#### Set exercise:
In the article below about Argentina's case against Franco-era police officials, in what year did the group of Spaniards file their lawsuit in Buenos Aires?

#### Page extract:
>> BEGIN
MADRID -- Almost two decades ago, Spanish judges led by Baltasar Garzón began an unprecedented international crusade against alleged perpetrators of human rights abuses, including former regime leaders like Augusto Pinochet of Chile.
Now, however, Spain is on the receiving end of a similar judicial move, with an Argentine judge seeking to extradite and put on trial police officials from the dictatorship of Francisco Franco who are accused of torturing regime opponents until 1975, when Franco died.
The case is being played out in Argentina's courts after a group of Spaniards claiming to have suffered such torture filed a lawsuit in Buenos Aires in 2010. They had previously failed to get redress in Spain, where such crimes are covered by a 1977 amnesty law that was designed to ease Spain's return to democracy.
However, using the same principle of universal jurisdiction for human rights that Judge Garzón had invoked in the 1990s, an Argentine judge, María Romilda Servini de Cubría, recently issued arrest warrants against four officials of the Franco regime.
Two of the men on her list are already dead, but the other two former police officers, Jesús Muñecas and Antonio González Pacheco, are expected to be summoned soon by a Spanish judge.
Even if Spain eventually refuses to extradite its citizens, the request from Argentina is in itself "a very important moral sanction on the Franco regime, which also shows Franco's victims that they can count on international support," said Victoria Sanford, professor of anthropology at City University of New York.
The Spanish government has refrained from commenting on the extradition request, pending a decision by Spain's national court. Ironically, that decision is now in the hands of Pablo Ruz, who replaced Judge Garzón three years ago after Mr. Garzón was suspended and eventually barred from Spain's judiciary for using illegal eavesdropping methods.
Mr. Garzón gained abrupt international fame in 1998 for an unsuccessful attempt to prosecute General Pinochet, the former dictator of Chile. But among his many other politically sensitive and contentious pursuits, Mr. Garzón also then tried to investigate crimes committed during the Spanish Civil War and the ensuing Franco dictatorship.
Separately, Judge Ruz is also in charge of Spain's most important political corruption case, centering on whether a former treasurer of the governing Popular Party, Luis Bárcenas, used a slush fund to make illegal payments to senior party officials, including Prime Minister Mariano Rajoy. On Monday, Judge Ruz widened that case by indicting an architect who overhauled the party's headquarters, amid suspicions that he was paid under the table for his work.
Whatever the political sensitivities in Spain, Ana Messuti, an Argentine international criminal lawyer who has been leading the Buenos Aires case against the Franco regime officials, said the recent arrest warrants should be viewed as the first rather than a final step toward bringing to account officials who violated human rights during the Franco era.
Ms. Messuti said: "We're trying to build up a mega-case that should reach a mega-result and demonstrate that Spain had a regime that carried out something akin to genocide against a whole segment of its own population."
What is seen as Argentina's meddling in Spanish affairs has ruffled feathers in Spain. It follows a legal and political standoff last year between the two governments after the administration of President Cristina Fernández de Kirchner nationalized YPF, which had been majority-owned by Repsol, Spain's biggest oil company. Repsol is claiming at least $10.5 billion in compensation from Argentina for the loss of YPF.
>> END
#### Dataset excerpts:
>> BEGIN
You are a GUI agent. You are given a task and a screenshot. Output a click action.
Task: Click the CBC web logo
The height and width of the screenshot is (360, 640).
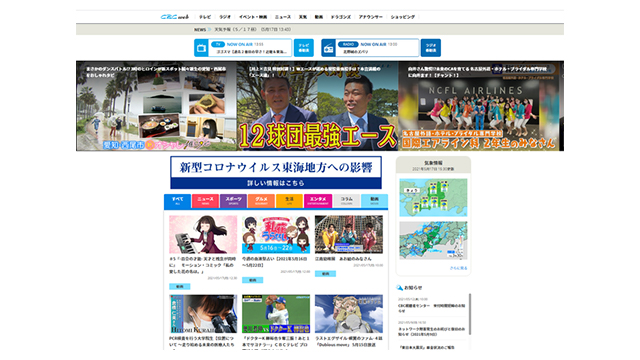coord(175,17)
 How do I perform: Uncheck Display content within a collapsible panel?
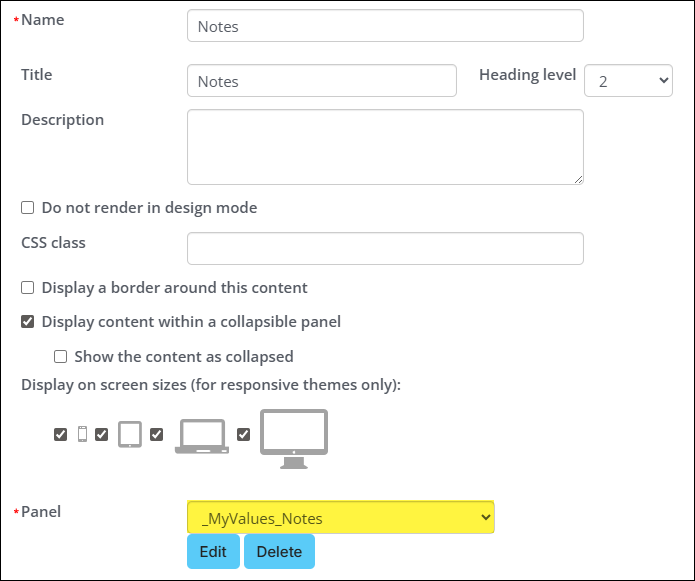point(28,322)
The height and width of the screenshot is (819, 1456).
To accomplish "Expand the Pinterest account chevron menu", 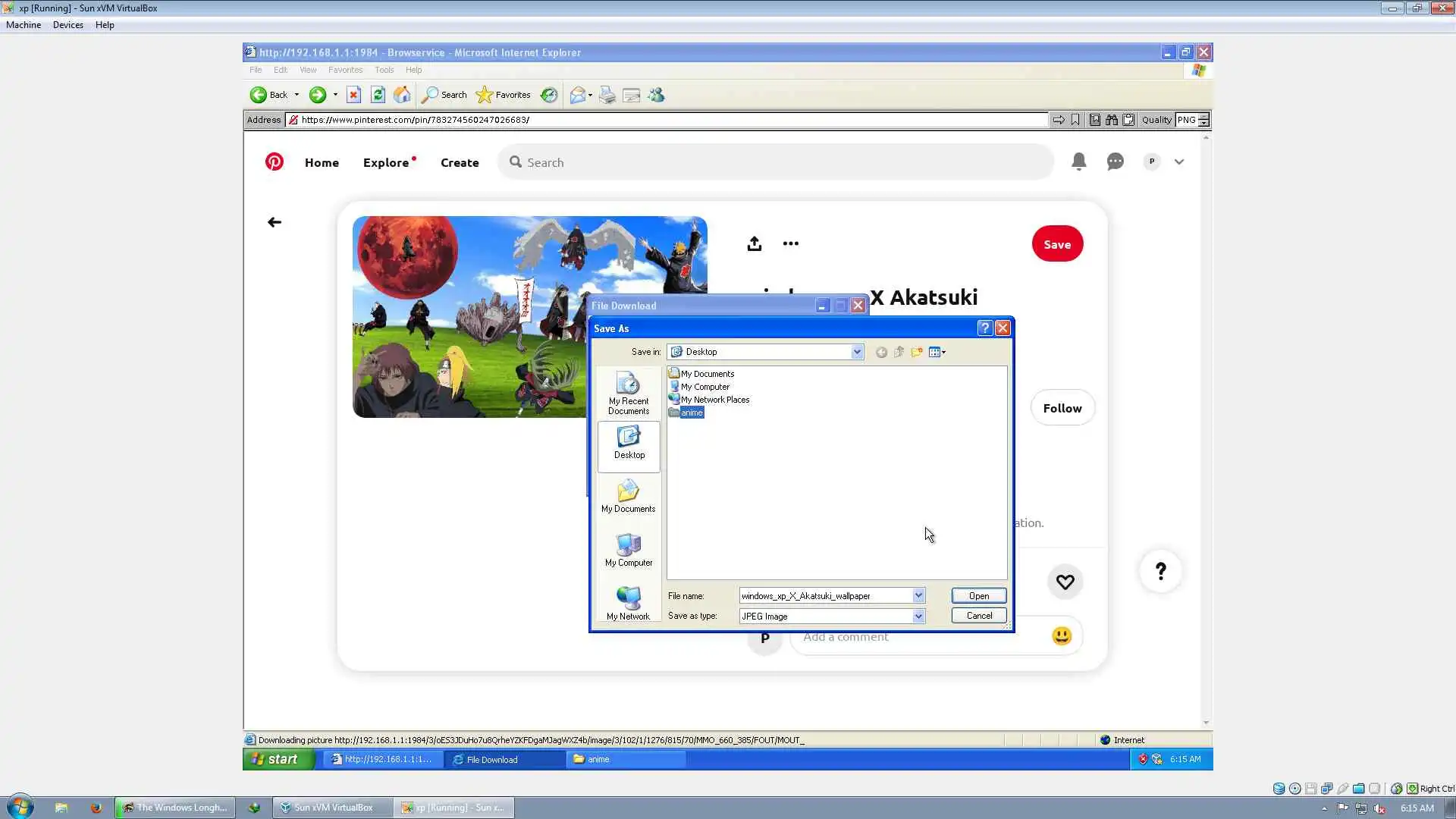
>> END
#### Exercise answer:
2010